On Thu, Jul 06, 2006 at 01:03:46AM -0700, Tony Baechler wrote:
Yes, I noticed the slowness. It seems much better now. I have a question though. It says that you can download all ebooks. I don't care about many of them but I would like to grab at least a few hundred if not a few thousands. How? Do I really have to
Tony, please send WEF questions directly to John, cc'd or John Guagliardo <john@guagliardo.cc> Most of the collections (though not all) do not have access except via search.
individually download every single pdf file by hand? I don't expect a nice ftp/rsync/http directory listing, but it would at least be nice if all the titles from a certain collection could be on one search page. If you use the search form, you only get the first 10 results. The "browse collections" page only shows a random sampling of titles from any particular collection. Also, the numbers are wrong or I'm doing something wrong. One figure shows about 250,000 pdf files, another shows 330,000 depending on whether you search or not. The Census page shows about 30,000 pdf files but the search shows about 52,000. I tried the advanced search but that seems to only be a help document unless I did something wrong.
There are about 330,000 files; we talk about 250,000 (1/4 million) to take overlap into account. I don't know about the Census docs, You're right that "Advanced Search" really just gives help.
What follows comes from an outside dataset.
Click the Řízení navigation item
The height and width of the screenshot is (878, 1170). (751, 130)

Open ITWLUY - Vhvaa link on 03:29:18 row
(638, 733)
I freely admit that I'm missing something here. What am I missing? Should I be using a more specific search syntax to get what I want, i.e. all books from one collection on a page? Is there a way to show 50 results instead of 10? Also, what about the missing files? I looked at some rocketry links on the NASA collection and got error 404. Where are they? Other than security, is there any
There are two main sources of 404s now: 1) Some files are case-sensitive (many came from a Windoze system). We're working on this. 2) A few collections are still being loaded into the different servers. We're working on this, too. You can email John or me specific failed filenames, and I can try to locate them. That's something I can do.
reason to not allow raw directory lists? That would make downloading much easier. With the Baen books, how do I find titles? The page only lists ISBNs and authors but no titles except for mp3 samples. Finally, are any of these going to eventually make it to the main PG site? Some are public domain and there is no reason why they can't be part of PG except for possible layout and pdf issues.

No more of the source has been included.